Михаил Обыденнов, 1863 года рождения, происходил из мещан уездного города Василь-Сурска. Отец его умер неделю назад. Сын съездил на похороны и вернулся оттуда какой-то странный. Словно узнал там нечто весьма важное…
У покойного была репутация человека обидчивого и завистливого. Это объясняли его темным, неясным происхождением. Зависть обращалась к представителям хороших фамилий, лицам, принадлежащим к потомственному дворянству. Не деньги волновали Обыденнова, а имя! Характер он имел закрытый и сложный. Не глуп, но и не умен; задумчив, но и вспыльчив. Были и достоинства. Трудно сходясь со сверстниками, Михаил становился затем верным и надежным другом.
Этих-то друзей убитого Лыков и допросил особенно тщательно. В гимназии их оказалось двое: Сергей Генч-Оглуев из местных и Серафим Рыкаткин – сосед по общежитию. Обыденнов как иногородний проживал в общежитии при Братстве Святых Кирилла и Мефодия на Грузинской улице. Койки его и Серафима стояли рядом.

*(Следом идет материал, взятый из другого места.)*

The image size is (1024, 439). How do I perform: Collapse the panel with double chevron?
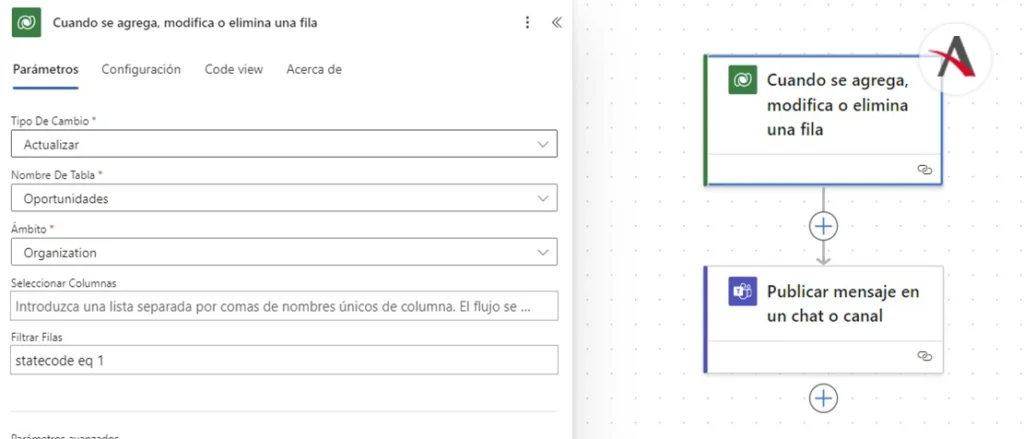click(x=557, y=22)
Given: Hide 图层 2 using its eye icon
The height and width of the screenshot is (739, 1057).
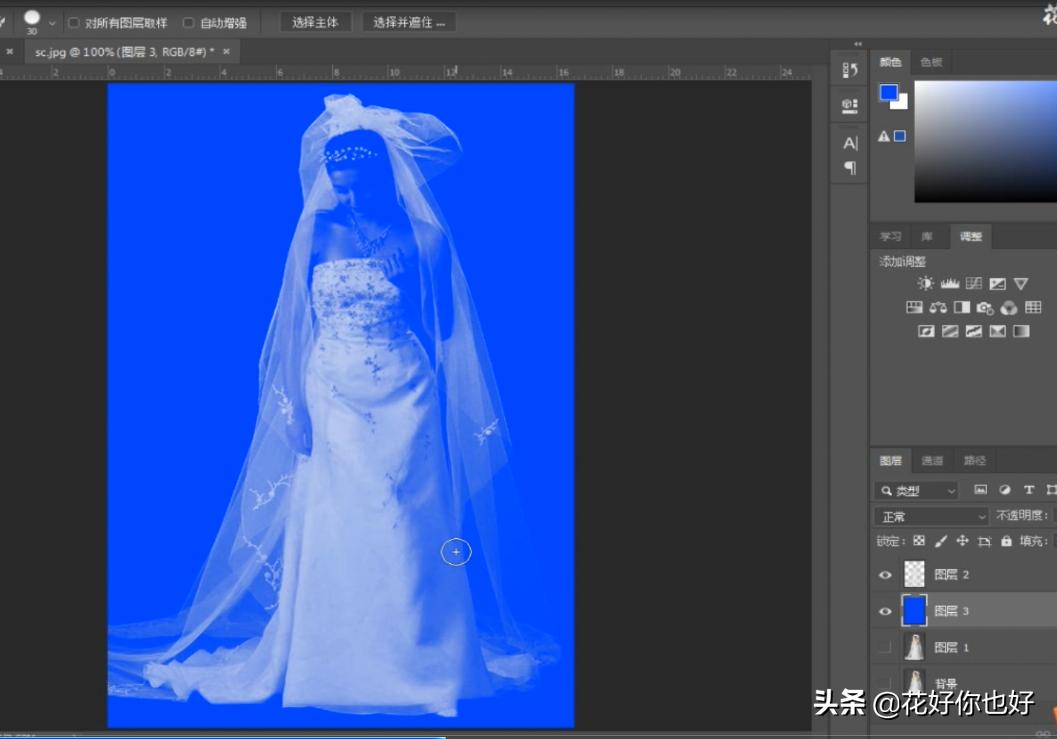Looking at the screenshot, I should pyautogui.click(x=885, y=575).
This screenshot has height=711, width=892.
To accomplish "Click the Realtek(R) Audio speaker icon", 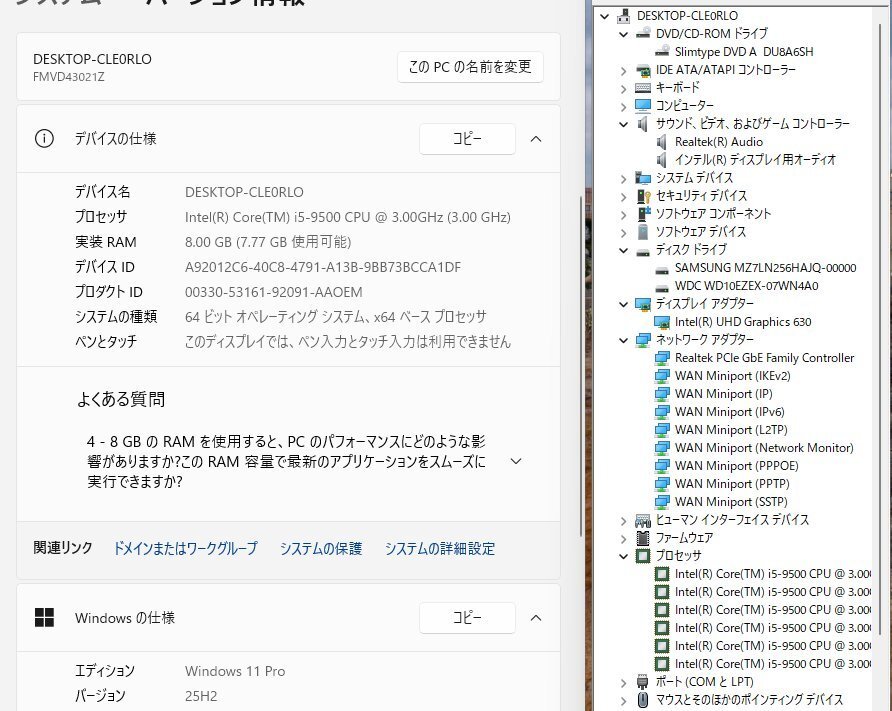I will coord(662,142).
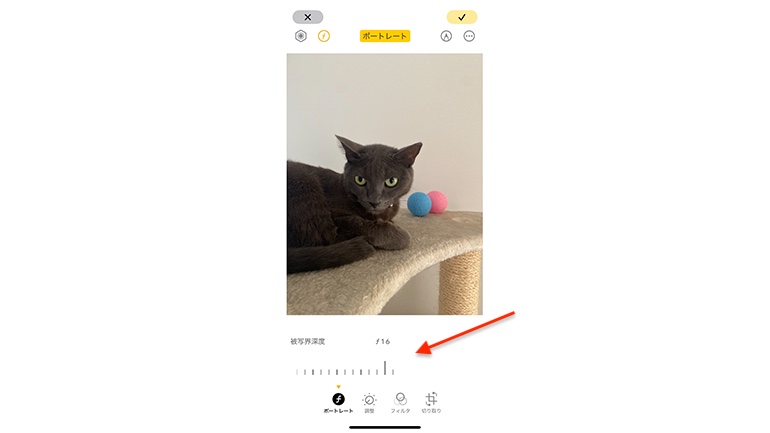This screenshot has width=770, height=433.
Task: Click the tall indicator on depth slider
Action: click(x=385, y=368)
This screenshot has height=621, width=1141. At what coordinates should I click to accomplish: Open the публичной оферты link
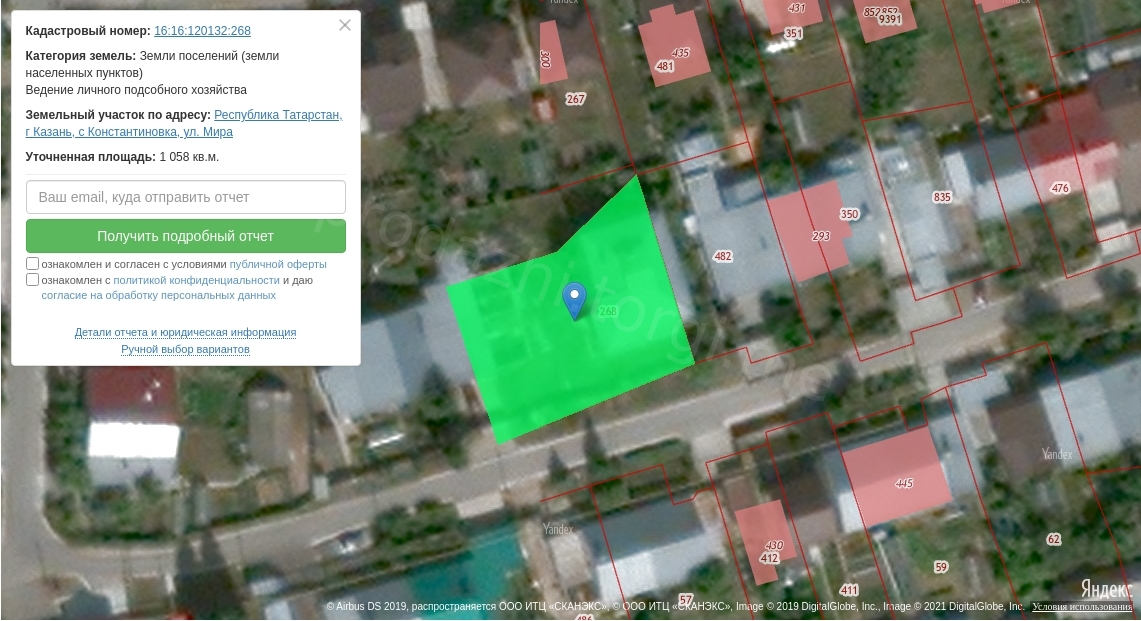coord(278,264)
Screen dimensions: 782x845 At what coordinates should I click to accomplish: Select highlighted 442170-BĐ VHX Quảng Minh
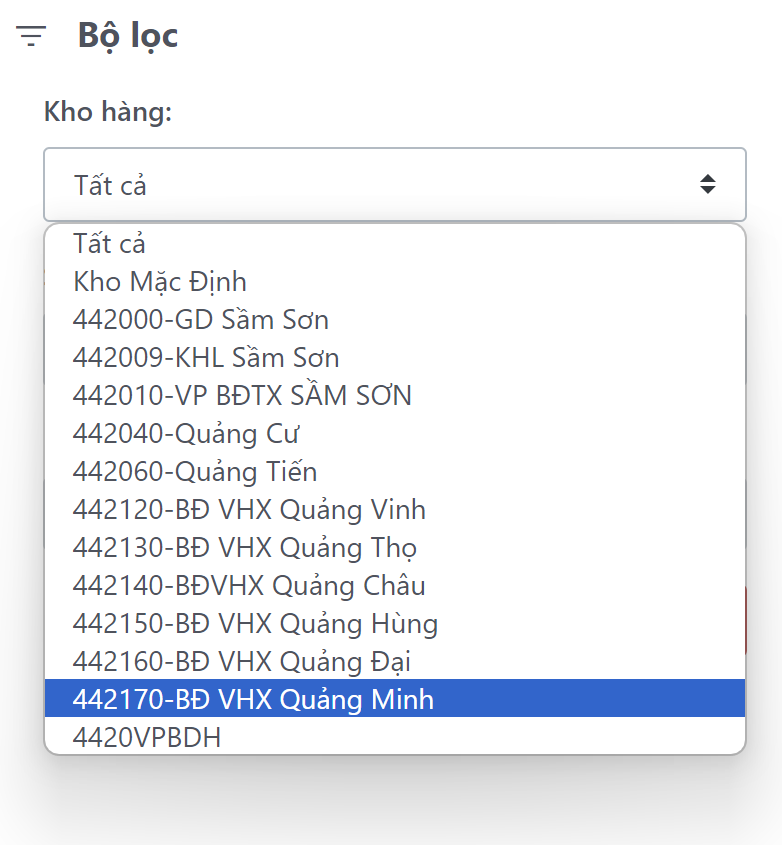254,698
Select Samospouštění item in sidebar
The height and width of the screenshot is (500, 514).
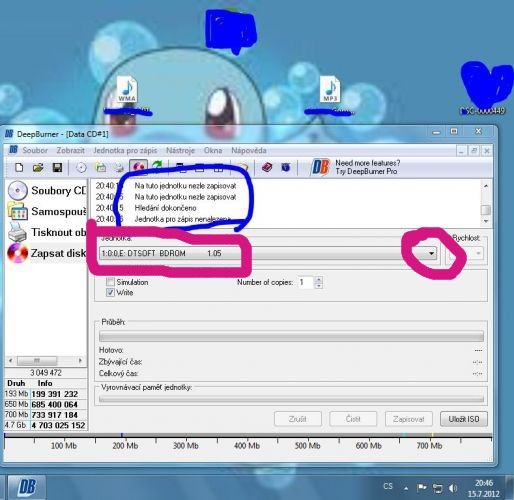(46, 212)
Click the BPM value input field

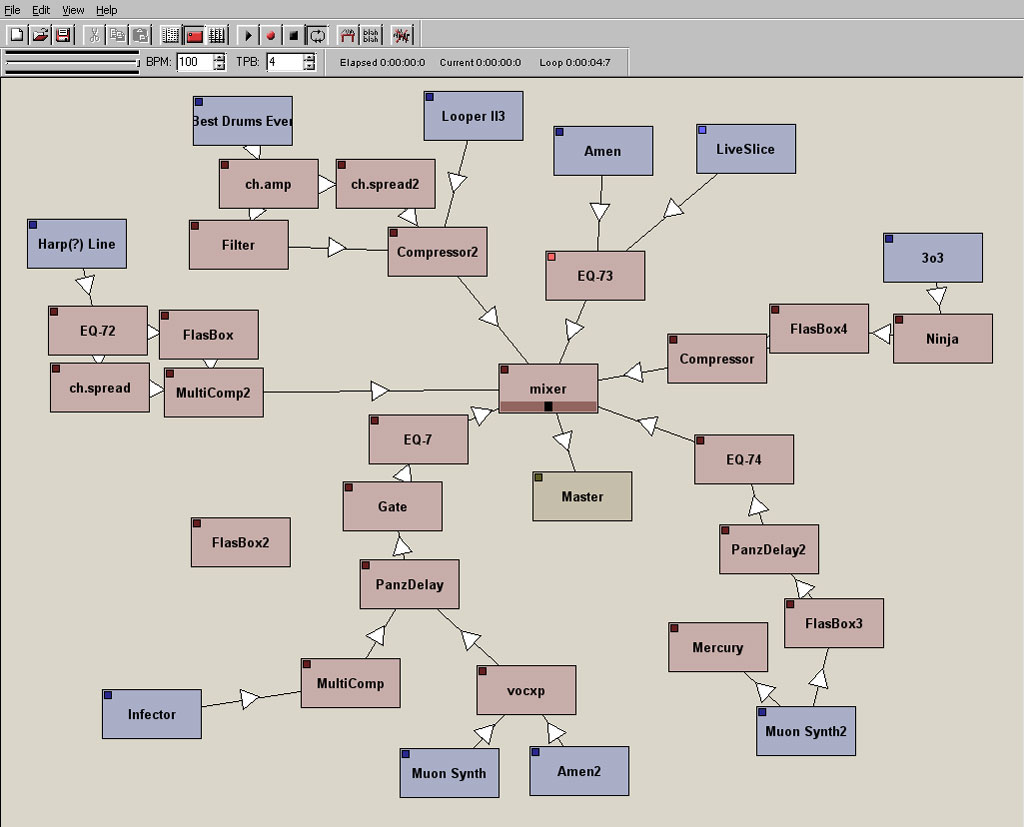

Генч-Оглуев – вихрастый, в веснушках, с открытым лицом – принадлежал к именитой семье. Отец служил предводителем в Нижегородском уезде и состоял в свойстве с Фредериксами и Карамзиными. Сам юноша был стеснителен и серьезен не по годам. Смерть товарища потрясла Генча.
– Я догадываюсь, за что его убили, – сразу заявил он сыщику. – Он узнал на похоронах отца, кто на самом деле был его кровным родителем.
– Это ведь сильно заботило его?
– Да. Можно сказать, у Миши была «идея фикс». Он завидовал мне и всем прочим из Бархатной книги. Очень хотел относиться к столбовым дворянам! Подозревал, что имеет на это право. Часто смотрелся в зеркало и находил в своей внешности признаки «голубой крови».
– От него скрывали имя настоящего отца?
– Да. Формальные его родители простые мещане, люди неразвитые и совсем его не любившие. И внешнего сходства никакого! Но кто-то незримо опекал Мишу и помогал деньгами. Он мог только гадать, тайну блюли строго до самого последнего времени. Михаил многое узнал в свой последний приезд в Василь-Сурск.
– И рассказал вам?
– Увы, не все. Только то, что его отец действительно очень знатен и богат. Но так и не назвал фамилии. Постеснялся. Сначала он хотел с ним встретиться, поговорить, может быть, сдружиться. Мысленно рисовал сцены примирения, теплых чувств… Мише не хватало семейной ласки. Но ничего не получилось!
– Отец оказался не рад сыну?
– Не просто не рад. Он выгнал его в ярости!
– За что же так сурово?
– Конечно, из-за наследства! Михаил сказал мне удивительную вещь: он достоверно рожден в законном браке! Имеются бумаги, подтверждающие это.
– Вот это новость! – даже вскочил Алексей. – Ну и ну… Гнев родителя становится тогда понятным.
– Более чем! Есть законные наследники, все уже мысленно поделено, и вдруг новый едок… Это ли не мотив для убийства?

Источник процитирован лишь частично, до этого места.